In this tab, you will be able to view a summary of the data as well as edit the properties and transformations applied to the features associated to each of the fields retrieved through the selected Data Set.

You can set the following properties depending on the Field Type:

Feature Field Type Editable properties
Dimension Mark as Label
Replace Nulls with Most Frequent
Encoding (One Hot or Ordinal)
Numeric Mark as Label
Replace Nulls with Mean
Normalize Min-Max
Remove Outliers (also specify the Sigma threshold)
Timestamp None

Only features that meet specific criteria will be available for editing and the system will ignore properties (typically known as "features" within the Machine Learning vocabulary) with single values - with no cardinality or very high cardinality (example: all values are different).

From the recommended features you may now:

  • Mark a property as a label (a label is the target we want the machine learning model to learn).
  • Replace null cells with mean value.
  • Normalize the data by applying a MinMax Scaler.
  • Remove outliers from the dataset.

Screenshot showing a machine learning model creation step with a title "Create ML Model" and options for number of cores.

Info

For supervised learning, one of the features must have the Mark as Label property selected.

For unsupervised learning just do not choose any label.

Data Splitting#

In this tab, choose the different weight that the ML Model will follow.

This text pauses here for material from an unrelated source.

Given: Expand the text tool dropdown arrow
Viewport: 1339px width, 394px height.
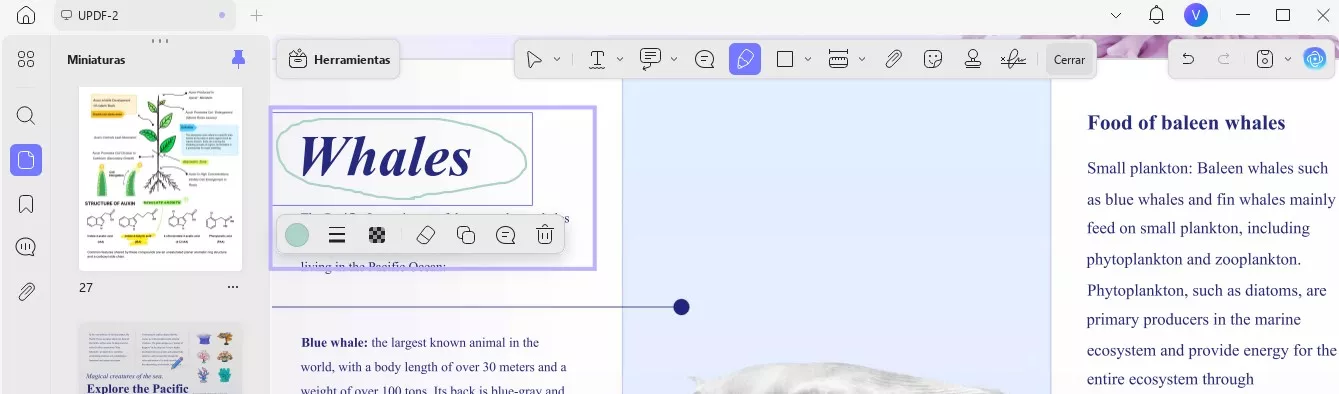Looking at the screenshot, I should click(x=620, y=59).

It is possible to combine different criteria, either by adjusting the sliders or by inputting the proportion of records to be included in each set.

Data Split Minimum weight Maximum Weight
Train 50% 80%
Validate 10% 40%
Test 10% 25%

All the weights used must add up to 100. The corresponding limits can be consulted in the table above.

After you have finished the configuration, select Create to complete the operation.

Screenshot showing the "Create ML Model" step in the configuration process.

Info

It is good practice to evenly split the validation and test set as represented in the picture. They should all present similar data distribution as well. If you are not sure, just use the default values.